Darko Lemajić

Personal information
- Date of birth: 20 August 1993 (age 32)
- Place of birth: Belgrade, FR Yugoslavia
- Height: 1.98 m (6 ft 6 in)
- Position: Striker

Team information
- Current team: RFS
- Number: 22

Youth career
- Inđija

Senior career*
- Years: Team / Apps / (Gls)
- 2010–2014: Inđija / 83 / (20)
- 2015–2016: Napredak Kruševac / 26 / (3)
- 2016: → Inđija (loan) / 19 / (5)
- 2017: Inđija / 13 / (7)
- 2017–2019: Riga / 42 / (23)
- 2019–2021: RFS / 42 / (20)
- 2021–2023: Gent / 30 / (6)
- 2023–: RFS / 81 / (52)

International career
- 2012: Serbia U19
- 2012–2013: Serbia U20

= Darko Lemajić =

Serbian footballer (born 1993)

Darko Lemajić (Дарко Лемајић; born 20 August 1993) is a Serbian professional footballer who plays as a forward for Latvian club RFS in the Optibet Virslīga.

==Club career==
===Inđija===
Born in Belgrade, Lemajić made his debut for Inđija, on away match versus Zemun in last fixture match of the 2009–10 Serbian First League, played 6 June 2010 against Zemun. He played his Serbian SuperLiga match in the 2010–11 season, against Vojvodina, played on 20 November 2010. He also played three more matches for the season. After the club relegated in the Serbian First League for the next season again, Lemajić collected 21 league and two cup matches, scoring four goals in both competitions. He was linked with Grasshoppers, and was on trial with another club in Switzerland, FC Aarau. Although he also was scouted by Italian club Parma, Lemajić stayed in Inđija. As like as the previous season, he played 21 matches in the 2012–13 Serbian First League season and scored three goals, but also played just one cup match for the season, without goals. During the 2013–14 season, Lemajić appeared on 27 league matches, scoring 9 goals. That score promoted him to the best team scorer and one of the most important players for surviving the club in the Serbian First League. Lemajić also started the 2014–15 season as the first team captain. He scored both goals in opening match for 2–0 home victory against Sloboda Užice. During the first half-season, he scored five goals on 10 matches, missing some period because of injury. After he spent the whole 2015 with Napredak Kruševac, Lemajić returned in his home club at the beginning of 2016 as a loaned player until the end of 2015–16 Serbian First League season. He also extended his loan in summer 2016 for a six months, and stayed with Inđija until the end of 2016. In the winter break off-season, Lemajić rejoined the club as a single-player.
· · · ·
** COMPLETE THE FOLLOWING **
**1)** List every distinct team named in the senior career section of the Darko Lemajić profile, each only once.
**2)** Copy the stretch of the Darko Lemajić profile from "Senior career*" through "RFS / 81 / (52)" word for word.

** DATASET CONTENT **
· · · ·
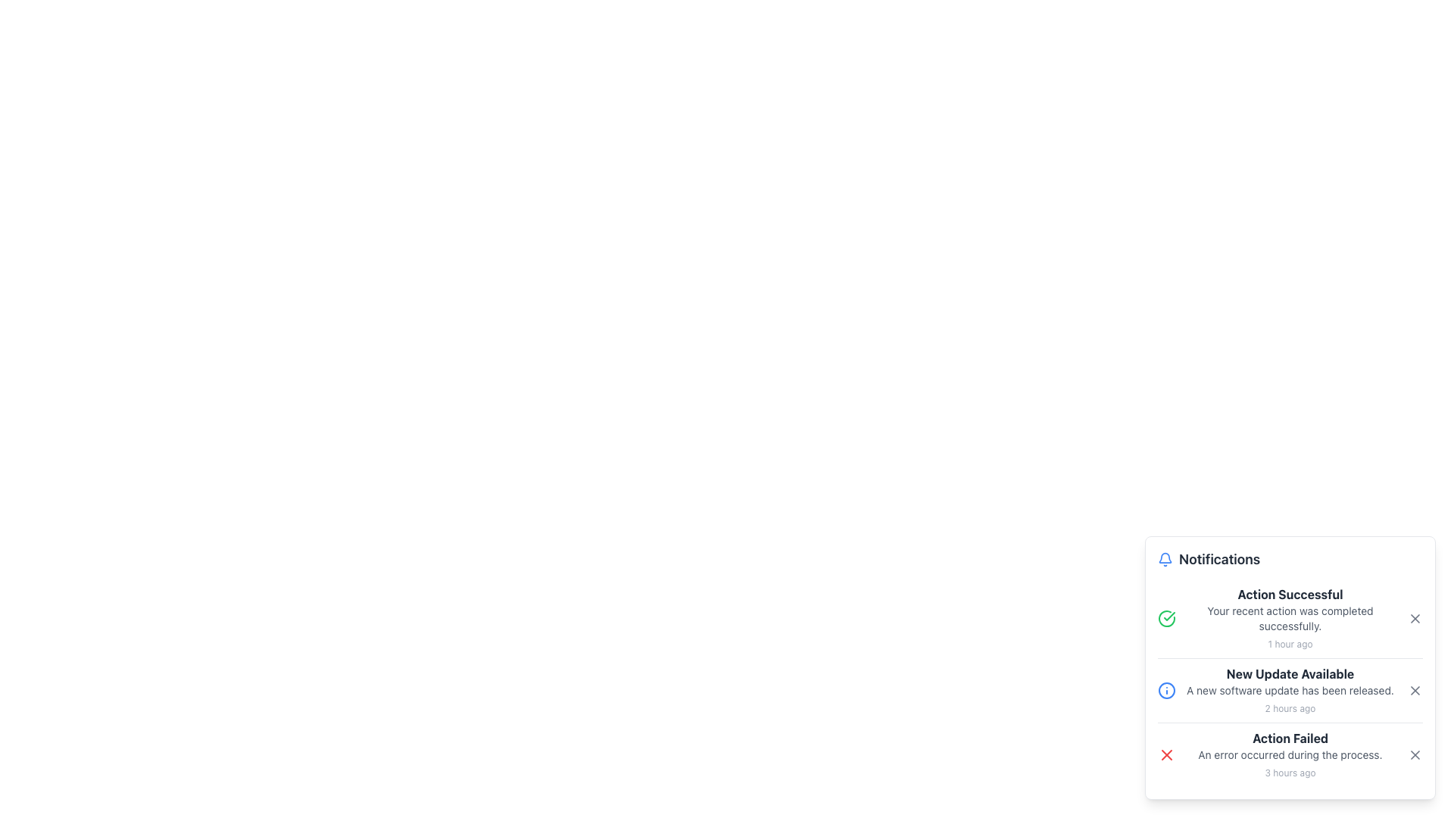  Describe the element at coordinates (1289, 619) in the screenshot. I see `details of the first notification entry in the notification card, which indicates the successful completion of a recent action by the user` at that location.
· · · ·
** EXERCISE RESPONSES **
**1)** Inđija, Napredak Kruševac, Riga, RFS, Gent

**2)**
Senior career*
- Years: Team / Apps / (Gls)
- 2010–2014: Inđija / 83 / (20)
- 2015–2016: Napredak Kruševac / 26 / (3)
- 2016: → Inđija (loan) / 19 / (5)
- 2017: Inđija / 13 / (7)
- 2017–2019: Riga / 42 / (23)
- 2019–2021: RFS / 42 / (20)
- 2021–2023: Gent / 30 / (6)
- 2023–: RFS / 81 / (52)